Wednesday, February 20, 2013

You Don't Have To Be Boring

Now and then you read something that simply says everything you wish you could have said, but only better.  Mike Elgan did that for me and in the last few days, I've been chopping his points into small, easily-digestable pieces while also showing how it all relates to creating content on radio.

The technology and tech culture writer offers these tips for doing what you have to do so often on the air:  provide facts and information that are either in the station's interest or an advertiser's is such a way that it doesn't drive your listener either to change stations or put you on ignore, which is almost as bad.

Here's a much better idea: put as much of the information as possible on your blog, podcast, the station or the client's website.  If you're at a live remote broadcast, have a handout on paper with all the special prices and items the client hopes to move today and use your time on the air talking in entertaining, fun ways about the benefits to the listener of coming by to see you right now.

You'll want to add a bit of that information to your liner or live read, but only to make an impression, not to convey specific facts and figures.
Elgan:  "To understand how this works, deconstruct Apple announcements, for example. They show numbers not so you'll learn the information, but to leave you with impressions. (Fast growth!
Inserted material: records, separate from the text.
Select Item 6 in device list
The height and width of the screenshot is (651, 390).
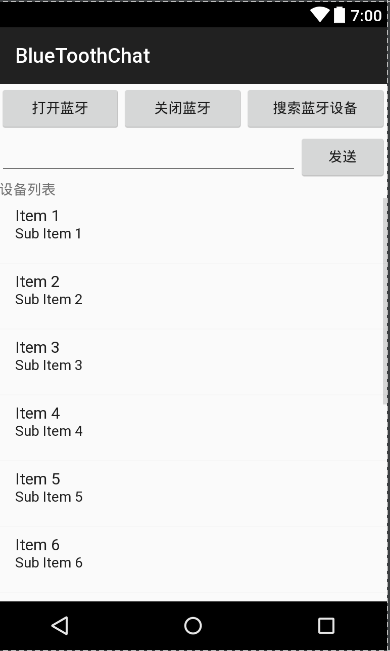pos(193,559)
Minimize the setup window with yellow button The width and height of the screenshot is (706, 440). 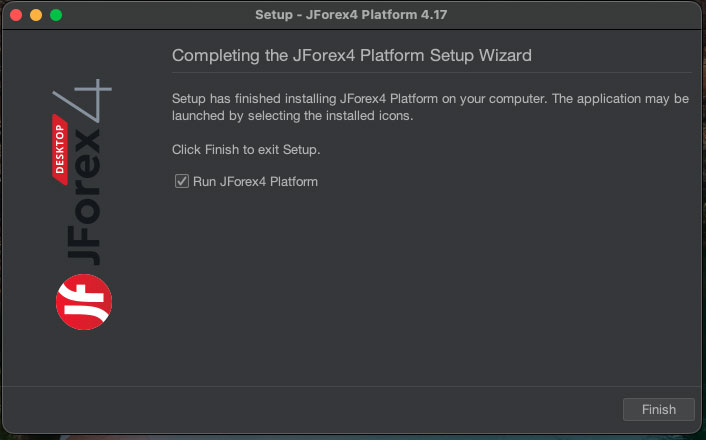tap(36, 15)
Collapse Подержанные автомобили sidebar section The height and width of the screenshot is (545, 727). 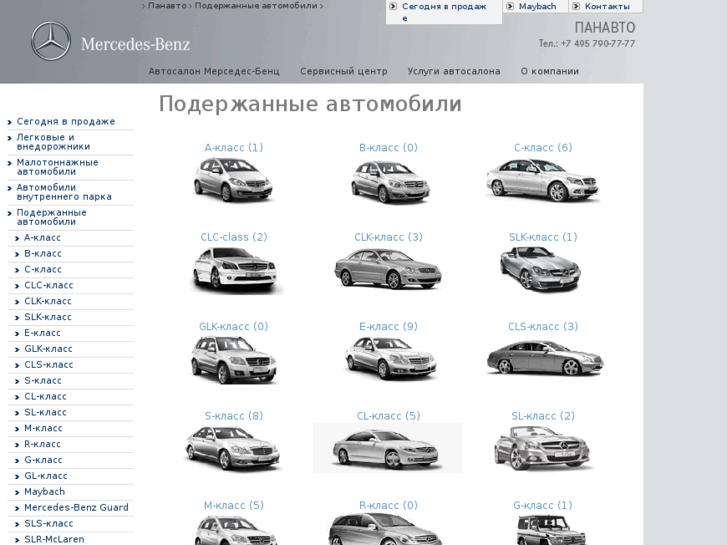(51, 217)
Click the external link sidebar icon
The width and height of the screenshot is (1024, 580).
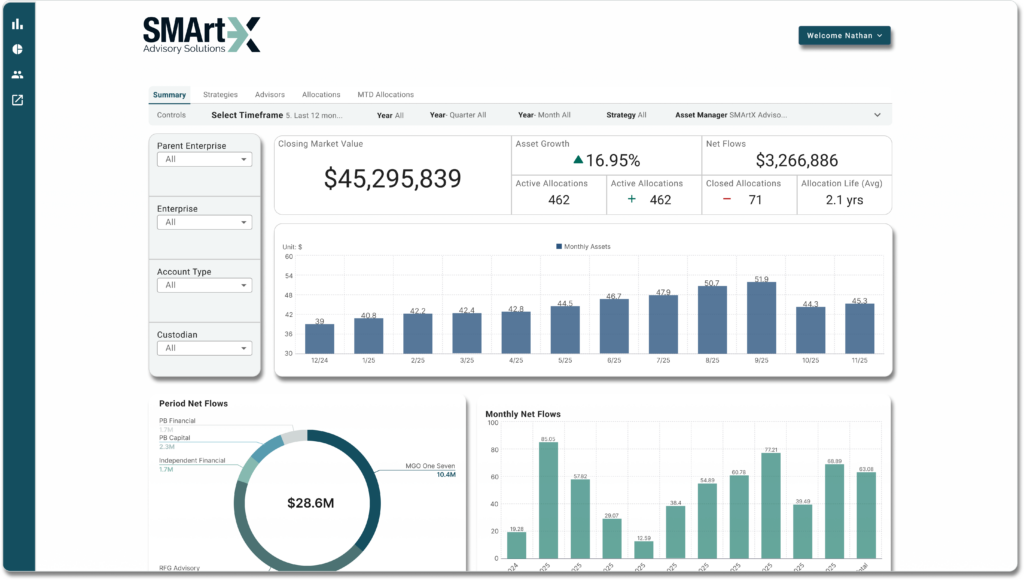tap(17, 100)
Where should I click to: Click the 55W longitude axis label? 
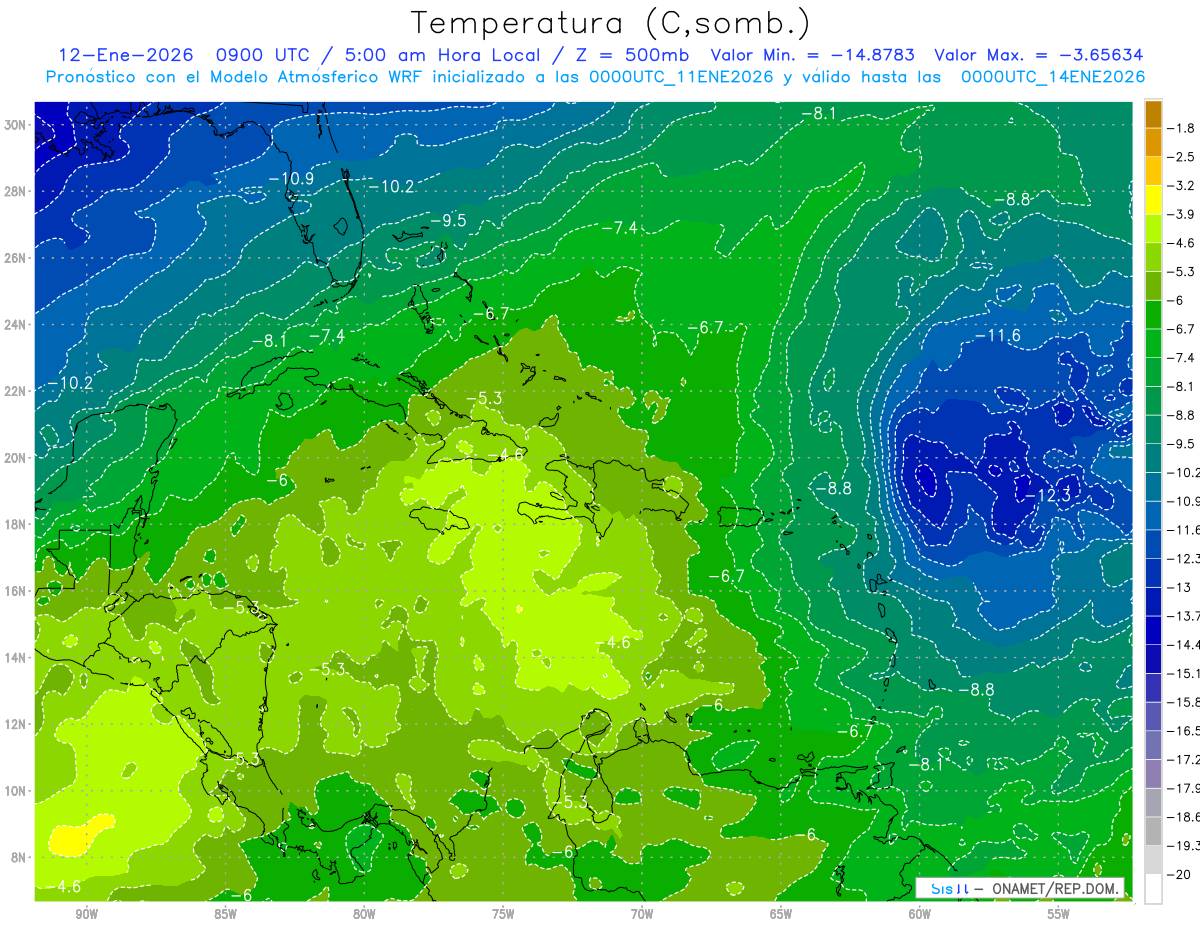(1058, 914)
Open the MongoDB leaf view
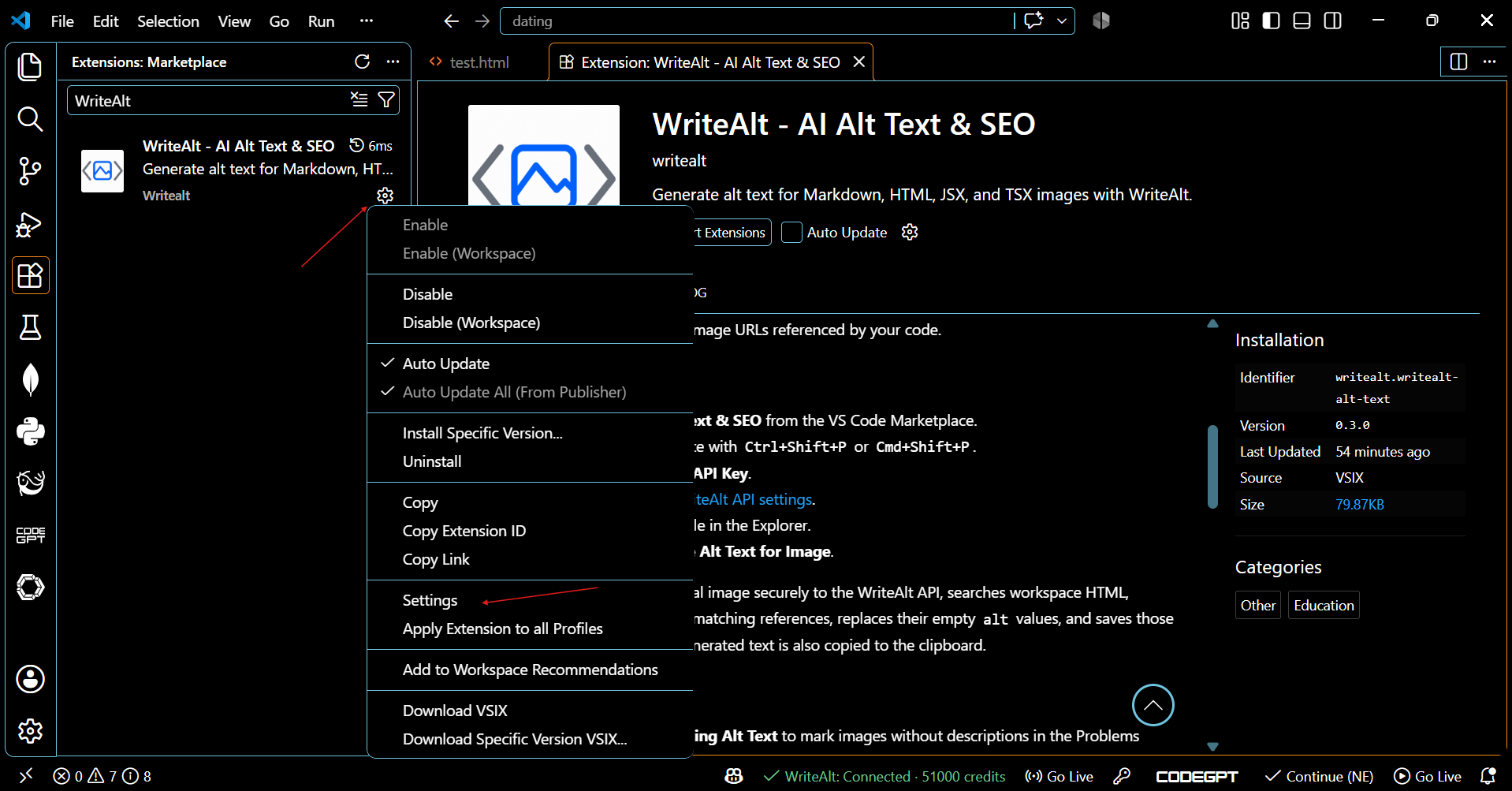Image resolution: width=1512 pixels, height=791 pixels. pos(30,379)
Big sales! More apps than other phones!)"

The words you say -- should be focused 100% on making people interested in you and your message and on creating a positive impression.

Communicate the nitty-gritty details in a lovely website or social networking page so that people you interest can do get what they need to know.

Don't be boring there either. Add video, or at least pictures. Tell stories with both them and your voice. And sprinkle emotion throughout.

And finally, says Elgan: "Any writer will tell you that words matter."

Follow these basic tips on language to make your talk powerful:
  • Use short, basic words. (Isn't that sentence more powerful and memorable than "Utilize diminutive elemental units of language"?)
  • Use the active voice when you can. (Passive is the worst. Imperative is the best.)
  • Be specific and avoid vagueness. (It's impossible to be too clear.)
  • Avoid cliches and jargon. (If you've heard or read a phrase several times before, don't use it. Just talk plainly in your own words.)
  • Cut everything you can. (If any picture, point, story or other element isn't absolutely necessary for what you're trying to communicate, get rid of it.)
Most radio personalities are repetitive and sound the same (boring).

But you don't have to be.

Props to scribe Mike Elgan for this week of very useful reminders.

You can grab an audience's attention and build lasting memories by thinking like a writer.

1 comment:

Chuck Taylor said...

Jaye,

Big fan of the blog, but especially this week, what a great series on thinking like a writer! I plan, not only on reminding myself every day to think that way, but to share this with my air-staff as well!

Thanks!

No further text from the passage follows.